### TASK TO COMPLETE
Below are entries; output exactly the lines from the one with "Consent options (33, 2543)" to the one with "obormerah.com (818, 952)", both included, and nothing else.

(Saved data entries)
—————
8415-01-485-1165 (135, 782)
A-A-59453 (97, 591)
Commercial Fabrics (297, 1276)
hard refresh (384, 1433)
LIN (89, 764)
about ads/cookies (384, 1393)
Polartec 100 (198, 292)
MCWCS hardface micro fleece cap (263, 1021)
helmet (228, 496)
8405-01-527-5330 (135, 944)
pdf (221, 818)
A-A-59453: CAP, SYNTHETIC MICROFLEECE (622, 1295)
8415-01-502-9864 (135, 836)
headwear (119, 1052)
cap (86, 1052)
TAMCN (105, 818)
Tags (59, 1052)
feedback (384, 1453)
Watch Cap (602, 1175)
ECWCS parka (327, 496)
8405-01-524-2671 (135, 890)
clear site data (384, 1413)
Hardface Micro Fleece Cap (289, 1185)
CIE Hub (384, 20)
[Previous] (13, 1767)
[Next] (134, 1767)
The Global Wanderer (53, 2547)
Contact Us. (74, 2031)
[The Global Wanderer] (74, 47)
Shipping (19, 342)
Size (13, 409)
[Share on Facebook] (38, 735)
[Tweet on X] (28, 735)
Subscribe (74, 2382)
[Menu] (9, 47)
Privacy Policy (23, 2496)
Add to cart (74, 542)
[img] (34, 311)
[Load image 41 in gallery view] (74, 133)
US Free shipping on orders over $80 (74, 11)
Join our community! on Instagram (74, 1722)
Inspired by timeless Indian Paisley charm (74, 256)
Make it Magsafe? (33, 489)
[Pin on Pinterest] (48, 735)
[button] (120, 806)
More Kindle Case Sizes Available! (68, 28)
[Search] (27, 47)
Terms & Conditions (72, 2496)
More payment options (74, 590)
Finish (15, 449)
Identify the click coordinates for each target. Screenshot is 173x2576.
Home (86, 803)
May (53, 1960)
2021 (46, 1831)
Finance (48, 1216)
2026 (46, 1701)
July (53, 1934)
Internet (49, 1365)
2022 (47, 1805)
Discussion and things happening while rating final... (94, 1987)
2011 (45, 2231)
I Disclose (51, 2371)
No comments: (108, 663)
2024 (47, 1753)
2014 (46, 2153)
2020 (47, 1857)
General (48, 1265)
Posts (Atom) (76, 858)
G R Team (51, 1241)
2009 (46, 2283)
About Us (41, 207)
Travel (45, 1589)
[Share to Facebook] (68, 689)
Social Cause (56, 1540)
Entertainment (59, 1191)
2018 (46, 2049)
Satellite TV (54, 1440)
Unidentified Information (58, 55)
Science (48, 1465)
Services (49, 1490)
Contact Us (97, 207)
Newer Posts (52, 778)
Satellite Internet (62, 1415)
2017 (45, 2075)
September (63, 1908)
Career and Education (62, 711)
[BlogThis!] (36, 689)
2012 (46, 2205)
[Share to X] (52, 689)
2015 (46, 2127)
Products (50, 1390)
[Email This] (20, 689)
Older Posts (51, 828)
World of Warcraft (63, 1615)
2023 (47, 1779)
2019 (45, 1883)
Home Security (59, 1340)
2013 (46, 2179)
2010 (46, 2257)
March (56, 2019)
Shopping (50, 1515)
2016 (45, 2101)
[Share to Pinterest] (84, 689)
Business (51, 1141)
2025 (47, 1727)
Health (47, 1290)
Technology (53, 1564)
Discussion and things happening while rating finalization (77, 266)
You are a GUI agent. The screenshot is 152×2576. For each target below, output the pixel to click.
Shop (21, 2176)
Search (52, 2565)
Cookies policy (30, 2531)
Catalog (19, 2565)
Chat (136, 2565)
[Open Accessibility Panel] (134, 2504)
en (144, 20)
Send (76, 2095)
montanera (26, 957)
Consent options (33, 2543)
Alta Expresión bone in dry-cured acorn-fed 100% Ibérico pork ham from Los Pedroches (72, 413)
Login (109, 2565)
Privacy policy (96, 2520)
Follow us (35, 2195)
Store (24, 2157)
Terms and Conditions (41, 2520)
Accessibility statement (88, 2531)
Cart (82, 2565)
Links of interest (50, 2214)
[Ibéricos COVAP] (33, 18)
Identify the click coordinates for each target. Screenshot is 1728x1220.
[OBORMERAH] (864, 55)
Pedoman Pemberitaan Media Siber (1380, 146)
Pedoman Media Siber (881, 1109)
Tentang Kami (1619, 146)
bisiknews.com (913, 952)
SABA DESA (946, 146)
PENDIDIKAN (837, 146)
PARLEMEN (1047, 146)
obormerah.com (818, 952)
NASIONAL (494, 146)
—————
### RESULT BELOW
Consent options (33, 2543)
Alta Expresión bone in dry-cured acorn-fed 100% Ibérico pork ham from Los Pedroches (72, 413)
Login (109, 2565)
Privacy policy (96, 2520)
Follow us (35, 2195)
Store (24, 2157)
Terms and Conditions (41, 2520)
Accessibility statement (88, 2531)
Cart (82, 2565)
Links of interest (50, 2214)
[Ibéricos COVAP] (33, 18)
Identify the click coordinates for each target. Screenshot is 1728x1220.
[OBORMERAH] (864, 55)
Pedoman Pemberitaan Media Siber (1380, 146)
Pedoman Media Siber (881, 1109)
Tentang Kami (1619, 146)
bisiknews.com (913, 952)
SABA DESA (946, 146)
PENDIDIKAN (837, 146)
PARLEMEN (1047, 146)
obormerah.com (818, 952)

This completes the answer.